Pourquoi transférer l’aéroport de Nantes Atlantique ?

La présence d’un aéroport international, disposant d’une capacité d’accueil suffisante et de l’attractivité nécessaire, constitue un atout majeur pour le développement économique du Grand-Ouest. La vocation première de cet aéroport est le désenclavement de la façade Ouest Européenne. Il se substituera aux installations actuelles de Nantes-Atlantique et contribuera a la dynamisation des économies régionales.

L’aéroport de Nantes-Atlantique est aujourd’hui un équipement performant, qui répond globalement aux besoins de déplacements d’une clientèle régionale et s’inscrit dans le réseau de tête des aéroports régionaux d’intérêt national à vocation internationale. Mais qu’en sera-t-il d’ici 2015/2020 ?

Il est en effet prévisible que, si son développement se poursuivait au rythme de ces dernières années, le trafic dépasserait rapidement les capacités de cet équipement qui ne pourrait plus satisfaire aux exigences d’une exploitation de qualité.

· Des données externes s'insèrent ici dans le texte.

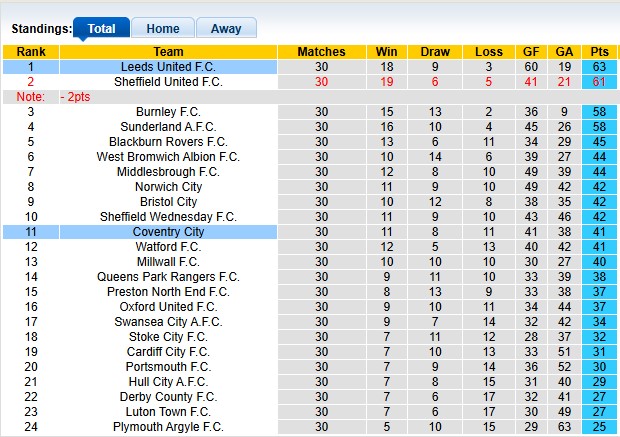This screenshot has width=620, height=437.
Task: Click the Rank column header
Action: 31,52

Par ailleurs, les survols de l’agglomération nantaise deviendraient plus fréquents, en particulier sur sa partie la plus densément peuplée. Dans ce contexte, le cadre réglementaire, évoluant dans le sens d’une protection accrue des populations contre le bruit, conduirait rapidement à un blocage du développement de l’activité aéroportuaire.

L’aéroport de Nantes-Atlantique a atteint sa configuration maximale. Son environnement humain et naturel ne lui permet pas de s’étendre. La solution du transfert de son activité commerciale sur le site de Notre-Dame-des-Landes a été choisie afin d’anticiper les enjeux de développement de cet équipement clé à l’échelle interrégionale. A cet effet, ce transfert et l’adaptation des dessertes routières et ferroviaires qu’il suppose, constituent plus largement un levier de la politique globale d’aménagement du territoire.

Le projet d’aéroport du Grand-Ouest à Notre-Dame-des-Landes a fait l’objet d’une enquête publique préalable à la déclaration d’utilité publique du 18 octobre au 30 novembre 2006 et a été déclaré d’utilité publique par décret publié au Journal Officiel du 10 février 2008. Une utilité publique confirmée depuis par le Conseil d’Etat qui a rejeté les cinq recours déposés contre la DUP aéroportuaire.